Every once in a while someone comes up to me in the hallways or in a cafeteria here and says "I joined Microsoft because of Channel 9 and your blog."
That really used to freak me out because I didn't think that was a logical reason to join a company. But then I started asking them more about why they say that. Most answer one, or both, of two reasons: 1) The company seemed a lot more fun/interesting or less evil to work at after they watched the videos. 2) They wanted to work someplace where you could talk with customers without worrying too much about "the rules."
Anyway, Dennis Howlett looked into this a bit more and I sent him over to our HR/Recruiting department (which has a couple of good bloggers) to see if they had any "numbers." Dennis linked to the answer. I forgot about this one, but last year more than 3,000 resumes came in through
our employee blogs just Gretchen's blog. 137 people were hired this way.
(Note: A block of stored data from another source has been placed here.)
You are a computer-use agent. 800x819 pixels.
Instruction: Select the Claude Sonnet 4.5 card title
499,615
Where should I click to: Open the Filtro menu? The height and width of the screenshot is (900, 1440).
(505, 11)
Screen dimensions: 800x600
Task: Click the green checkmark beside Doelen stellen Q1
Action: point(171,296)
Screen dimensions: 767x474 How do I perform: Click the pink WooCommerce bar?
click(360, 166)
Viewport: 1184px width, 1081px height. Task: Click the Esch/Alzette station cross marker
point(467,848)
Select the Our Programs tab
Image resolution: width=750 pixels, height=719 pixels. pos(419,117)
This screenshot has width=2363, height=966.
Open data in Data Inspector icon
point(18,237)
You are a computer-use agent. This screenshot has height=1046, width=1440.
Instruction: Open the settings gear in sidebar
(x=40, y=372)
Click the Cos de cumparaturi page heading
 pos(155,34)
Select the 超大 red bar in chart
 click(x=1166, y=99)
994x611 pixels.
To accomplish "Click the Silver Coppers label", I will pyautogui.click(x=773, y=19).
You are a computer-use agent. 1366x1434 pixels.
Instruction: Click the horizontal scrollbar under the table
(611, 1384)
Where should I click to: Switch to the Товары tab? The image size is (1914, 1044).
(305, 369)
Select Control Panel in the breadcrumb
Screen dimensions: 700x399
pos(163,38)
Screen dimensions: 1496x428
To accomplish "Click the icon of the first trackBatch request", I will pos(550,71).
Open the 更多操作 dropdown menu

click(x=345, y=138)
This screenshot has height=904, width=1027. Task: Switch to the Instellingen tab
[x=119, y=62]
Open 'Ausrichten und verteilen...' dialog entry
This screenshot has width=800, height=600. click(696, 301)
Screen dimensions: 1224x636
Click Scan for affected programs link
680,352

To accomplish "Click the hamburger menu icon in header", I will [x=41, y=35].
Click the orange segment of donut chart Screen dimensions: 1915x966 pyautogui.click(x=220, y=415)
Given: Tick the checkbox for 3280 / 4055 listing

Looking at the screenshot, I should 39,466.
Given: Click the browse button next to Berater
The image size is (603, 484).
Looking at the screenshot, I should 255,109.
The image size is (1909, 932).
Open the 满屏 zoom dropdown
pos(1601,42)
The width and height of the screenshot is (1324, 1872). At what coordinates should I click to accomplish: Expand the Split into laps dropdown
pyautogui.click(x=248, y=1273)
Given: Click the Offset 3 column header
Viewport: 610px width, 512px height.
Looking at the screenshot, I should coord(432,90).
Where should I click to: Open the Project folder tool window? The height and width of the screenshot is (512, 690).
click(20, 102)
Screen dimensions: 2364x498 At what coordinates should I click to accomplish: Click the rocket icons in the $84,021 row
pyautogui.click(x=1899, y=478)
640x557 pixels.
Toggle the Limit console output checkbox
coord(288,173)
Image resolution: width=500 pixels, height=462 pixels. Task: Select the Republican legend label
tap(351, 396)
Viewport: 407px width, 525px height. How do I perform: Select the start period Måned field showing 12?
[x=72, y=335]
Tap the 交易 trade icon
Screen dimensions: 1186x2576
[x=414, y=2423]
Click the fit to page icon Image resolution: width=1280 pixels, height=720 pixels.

Small numbers, yes, but this is a young trend. What will it look like in 10 years?
Separately I hear that Channel 9 is the #1 most referred to thing by college recruits. I'm trying to get actual numbers on that, if you know, please post them. (Last month we passed three million unique visitors for the first time, yowza!)
Sigh, why didn't I remember these numbers when I was at Amazon last week?
On a similar topic, the Wall Street Journal today printed an article about corporate blogging (that link takes you to Jeffrey Treem's blog, the WSJ article isn't on the Net yet) and included Microsoft in it again. Yet another reason for letting your employees blog: better PR.
The New York Times online has a spiffy new redesign and Anil Dash says it is influenced by blogs. Actually, his post is interesting cause it points at a bunch of stuff about the redesign. I also like that the redesign uses the Georgia font, developed by Microsoft. That font was developed for high readability and it sure does help make the NYT look great.